I held her unnerving gaze for all of 18.46981 seconds… She pulled the chair next to me out and still holding my gaze asked… What do you write about? Just that! She just knows I have a blog, and she knows I will not tell the url. But she dares me to examine my motivations..

I ponder…. wonder….. try to remember….. all the things I have written…. a letter to her, numerous rants, of love spurned,  of near death experiences…… no singular answer can encapsulate all the things I have written about… As she stands up to leave, I mutter…

In retrospect, everything…

Apparently a Saudi Arabian woman filed for divorce after her husband stored her name as ‘Guantanamo’ on his cell phone. Wonder what she would do if her name was stored as Oloshi Oloriburuku?

… at the end of the raging  storm.… finally a silver lining appears… one victory.. but it is a crucial change of momentum!

Each morning, my nostrils awake to redolent scents, wafting outward from the Greggs eatery next to my house. Sadly, this particular branch is close enough to allow some of the scents find their way in, but just far enough to befuddle my sense of smell in such a way that I cannot precisely tell which is which.

Some days I can almost bet my sweet life that they are arranging hot piping amala there. At other times, I am positive I have heard inhaled the smell of akara, of moi moi and even party jollof rice! Problem though is there is no way any of these can smell like the above; unless there is a Naija chic surreptitiously boiling her own things on the side..

Clearly, my sense of smell has been compromised by the extreme lack of Nigerian lemms.   Dang I miss my moooommmmmmmmy’s akara!

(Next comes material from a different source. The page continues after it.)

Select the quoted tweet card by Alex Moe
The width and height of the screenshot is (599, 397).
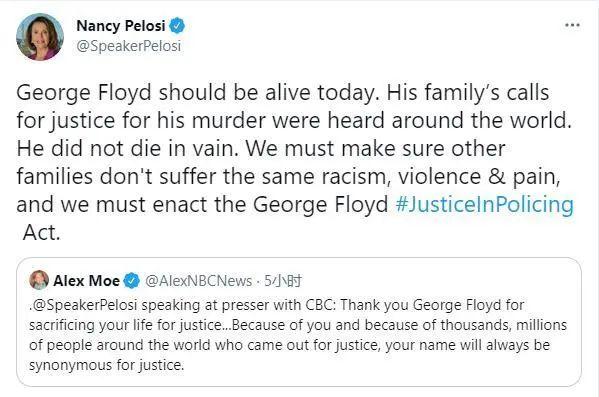click(299, 322)
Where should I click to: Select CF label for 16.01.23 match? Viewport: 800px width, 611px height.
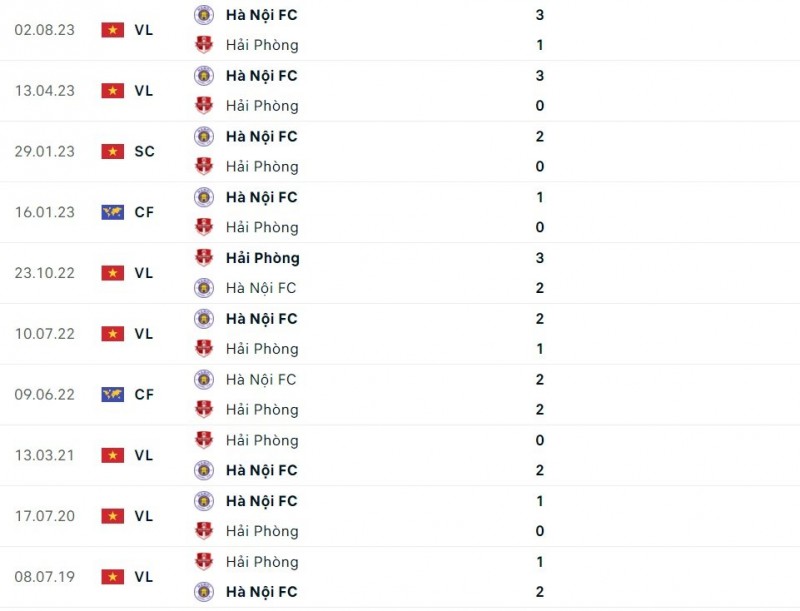pyautogui.click(x=144, y=212)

I am all for defining my people connections upfront (DTRs) …… The thing about them though is that they are tricky……. Too soon, and you run the risk of permanently pulverizing some real bridges before they even get built…….. Too late, and you’re mired in the morass of the ‘just friends’ zone…..

That night we had the inevitable talk and faced the ineluctable moment of truth….. Faced with a choice she said…..

You’re a good guy but….. why does life have to be sooo difficult?

Maybe that DTR was too early…or it was a classic case of DeBee’s Law:

The refusal to define is tacit admittance that there was nothing to define in the first place or a nascent dislike of that which was to be defined.

In retrospect, she was right.. …There were too many yawning chasms that needed crossing!